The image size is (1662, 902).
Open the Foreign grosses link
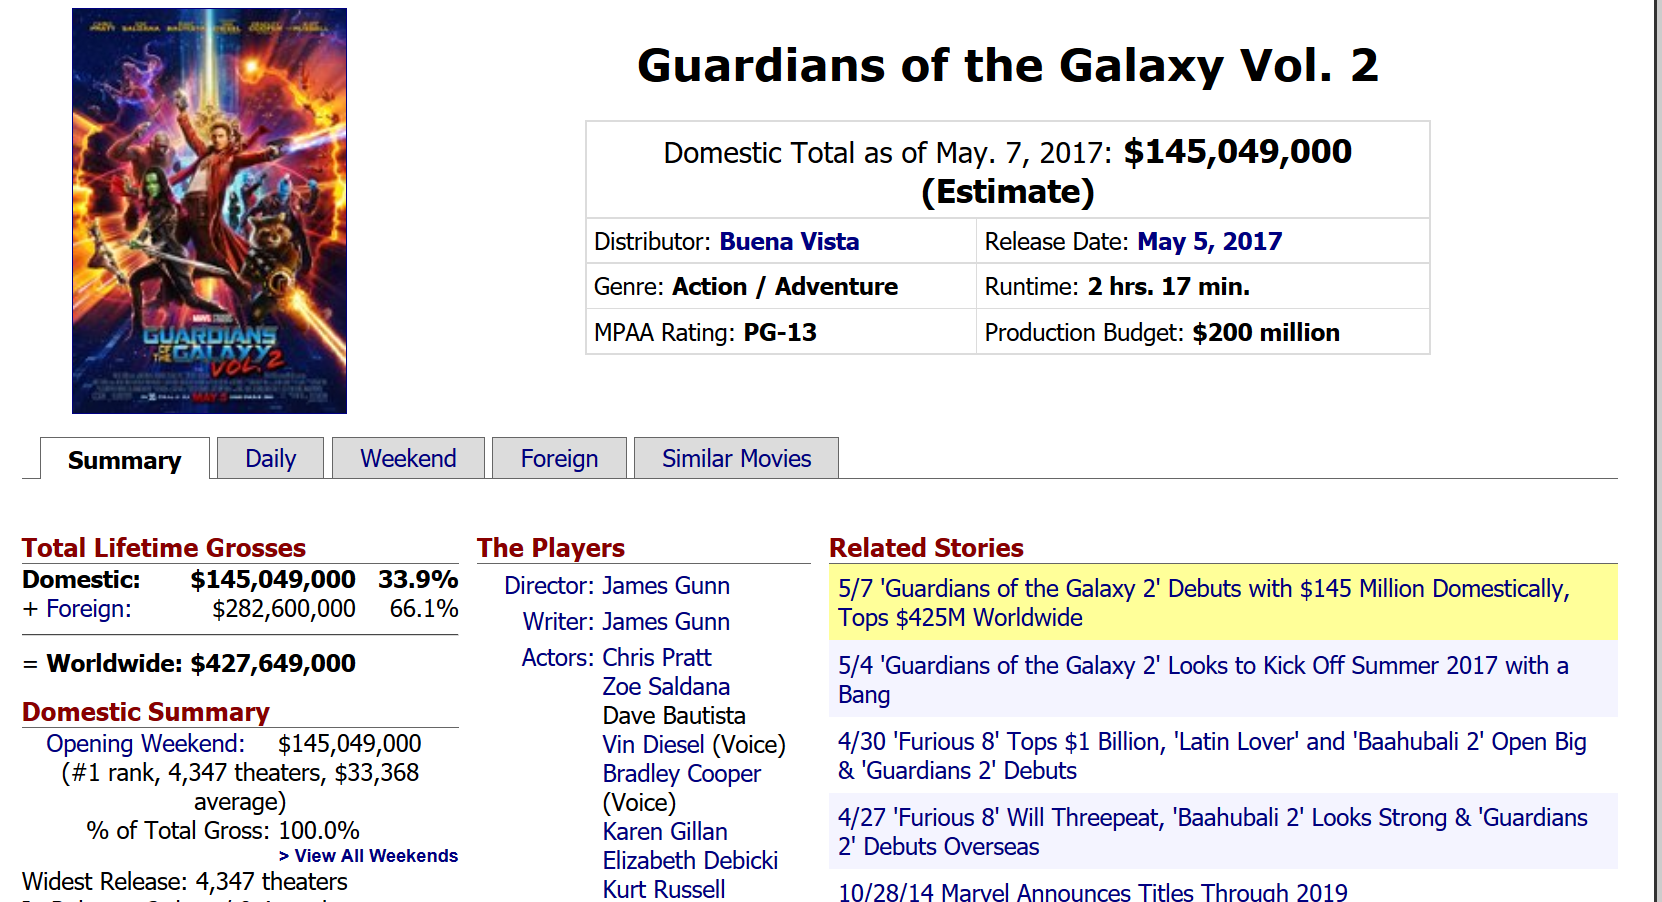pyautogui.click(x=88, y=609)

- - -

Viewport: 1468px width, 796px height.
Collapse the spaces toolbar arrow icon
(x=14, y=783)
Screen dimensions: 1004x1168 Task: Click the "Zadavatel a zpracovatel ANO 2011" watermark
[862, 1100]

- - -

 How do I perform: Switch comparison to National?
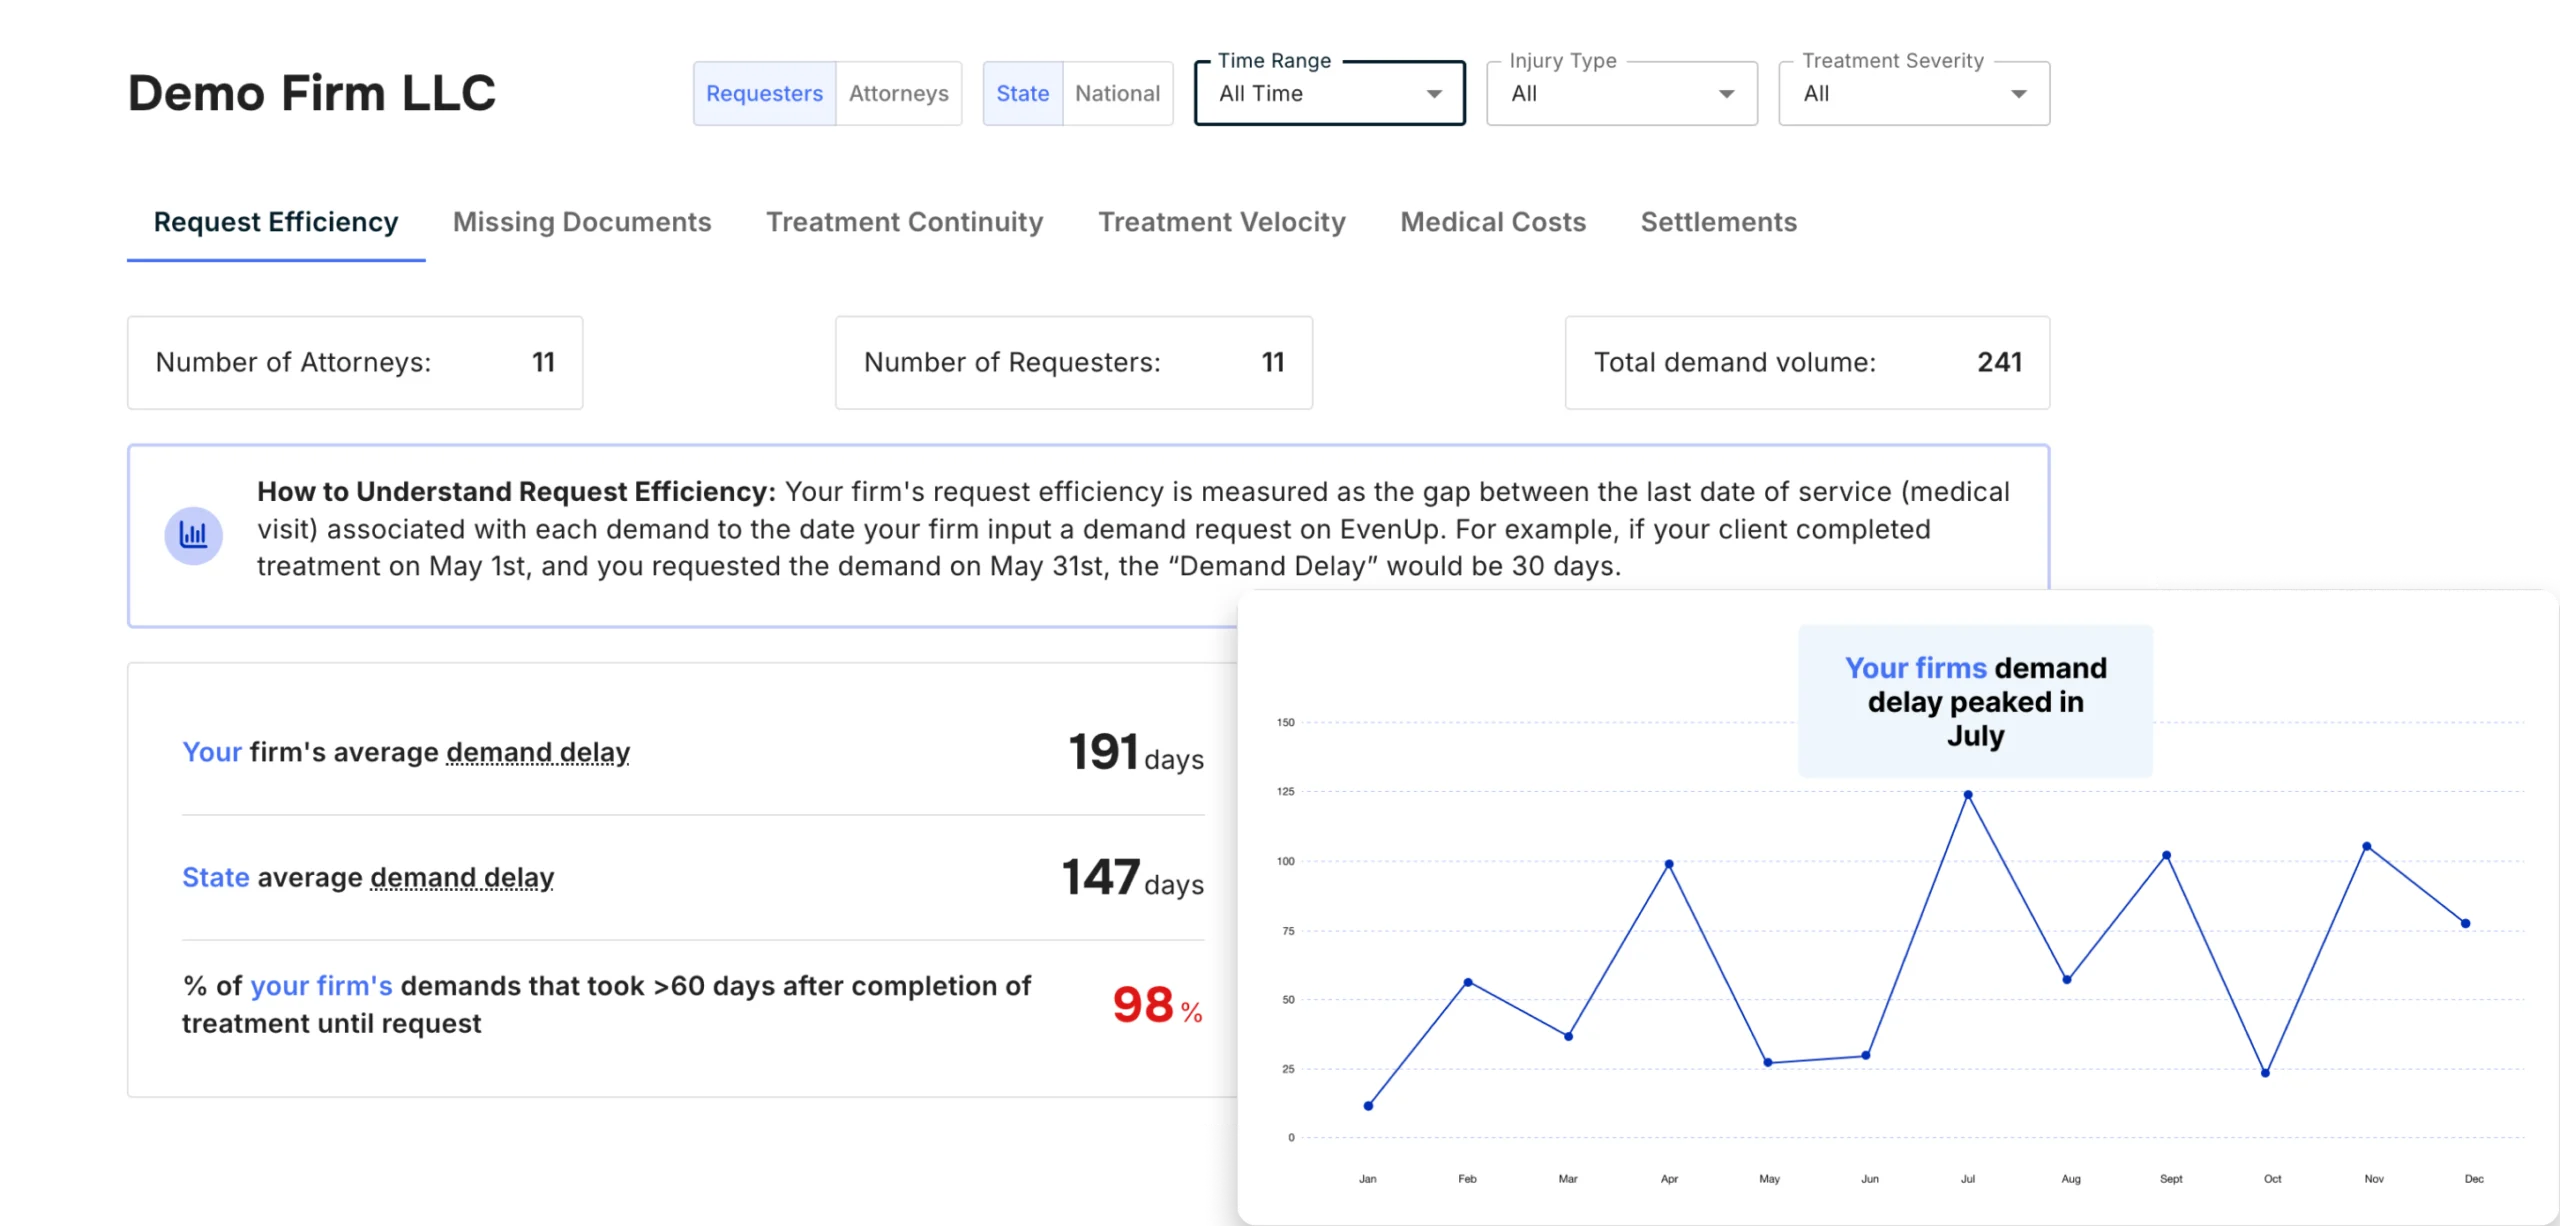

- - -

▸ **Exercise**:
Count how many lines in the entries above contain the string "watermark", treating uppercase and lowercase as different, and give only the number.

▸ **Response to the task**:
1